Caring for and loving one’s fellow human being in the same degree that one loves and cares for oneself is a moral value.  It is a moral value which requires growth, stability and support to live and act at that particular level of moral development.  This is a stage of development beyond and above the selfish and only self-serving moral level.

 

The short hand logo name is SP-CARE.  That is a funny abbreviation of SchizoPhrenia as SP.  That’s kinda like spelling schizophrenia with a capital S at the beginning and a capital P in the middle.  But it works.

 

The next big arena for the project is adding its weight to the already existing support and empowerment groups.  The idea here is that there are many ideas which can help the family or the board and care staff take care of  someone who is living with schizoiphrenia.  Many people already know what to do.  The challenge is to embody what we know, to keep up the motivation to act on what we know and to live the values and principles to help all involved.

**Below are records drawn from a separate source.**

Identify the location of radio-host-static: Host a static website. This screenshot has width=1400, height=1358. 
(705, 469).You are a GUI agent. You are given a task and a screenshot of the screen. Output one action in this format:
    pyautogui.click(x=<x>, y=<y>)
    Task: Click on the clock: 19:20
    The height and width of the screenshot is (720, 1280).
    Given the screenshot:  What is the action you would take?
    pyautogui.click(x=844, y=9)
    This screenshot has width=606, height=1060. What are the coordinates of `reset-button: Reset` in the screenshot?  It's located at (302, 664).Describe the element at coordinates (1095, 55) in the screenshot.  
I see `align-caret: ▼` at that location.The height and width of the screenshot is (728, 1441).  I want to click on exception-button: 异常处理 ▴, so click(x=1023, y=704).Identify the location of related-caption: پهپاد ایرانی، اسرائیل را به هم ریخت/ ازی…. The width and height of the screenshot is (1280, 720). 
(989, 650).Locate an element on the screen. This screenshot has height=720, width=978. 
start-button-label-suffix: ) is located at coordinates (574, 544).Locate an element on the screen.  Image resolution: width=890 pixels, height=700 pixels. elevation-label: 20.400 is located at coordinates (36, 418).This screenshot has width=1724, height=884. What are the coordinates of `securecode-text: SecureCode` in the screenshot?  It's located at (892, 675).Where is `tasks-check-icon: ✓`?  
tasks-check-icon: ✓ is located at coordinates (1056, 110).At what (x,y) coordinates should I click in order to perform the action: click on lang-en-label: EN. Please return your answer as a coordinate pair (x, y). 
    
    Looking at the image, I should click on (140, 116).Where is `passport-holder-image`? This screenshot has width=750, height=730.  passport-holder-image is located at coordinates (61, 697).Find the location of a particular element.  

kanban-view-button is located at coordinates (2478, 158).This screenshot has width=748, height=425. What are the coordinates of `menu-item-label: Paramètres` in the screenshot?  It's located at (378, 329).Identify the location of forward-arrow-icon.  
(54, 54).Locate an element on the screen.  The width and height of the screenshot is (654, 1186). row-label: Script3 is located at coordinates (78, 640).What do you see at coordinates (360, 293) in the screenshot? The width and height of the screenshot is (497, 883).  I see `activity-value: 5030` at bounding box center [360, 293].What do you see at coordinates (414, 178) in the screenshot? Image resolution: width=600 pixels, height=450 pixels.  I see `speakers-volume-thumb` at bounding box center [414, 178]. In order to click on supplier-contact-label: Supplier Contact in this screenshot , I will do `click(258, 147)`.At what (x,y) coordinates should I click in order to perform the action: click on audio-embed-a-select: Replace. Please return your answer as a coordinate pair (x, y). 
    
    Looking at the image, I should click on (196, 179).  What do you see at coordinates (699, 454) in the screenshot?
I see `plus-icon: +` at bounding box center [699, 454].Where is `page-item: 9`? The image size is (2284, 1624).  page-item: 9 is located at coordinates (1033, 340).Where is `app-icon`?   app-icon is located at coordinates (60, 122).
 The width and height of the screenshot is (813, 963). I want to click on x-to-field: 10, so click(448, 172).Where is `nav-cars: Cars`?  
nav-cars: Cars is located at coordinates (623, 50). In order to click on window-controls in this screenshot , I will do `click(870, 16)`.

This has started with an online accountability FaceBook community public group. 

 

The crowning achievement envisioned for the project is local and international sets of long term residential, education, support and empowerment homes for those living with chronic psychosis, living with schizophrenia, and those hearing voices in acute crisis.  The homes have the name of New Hope Campus, and the goal is to have sets of three in a community staffed with a good number of folks who will care for, support and form meaningful relationships with the residents over time.  There will be diet and exercise support.  Outside holistic psychiatrists will be used to oversee any who may require medications.

 

Funding through large scale international charitable donations was discussed.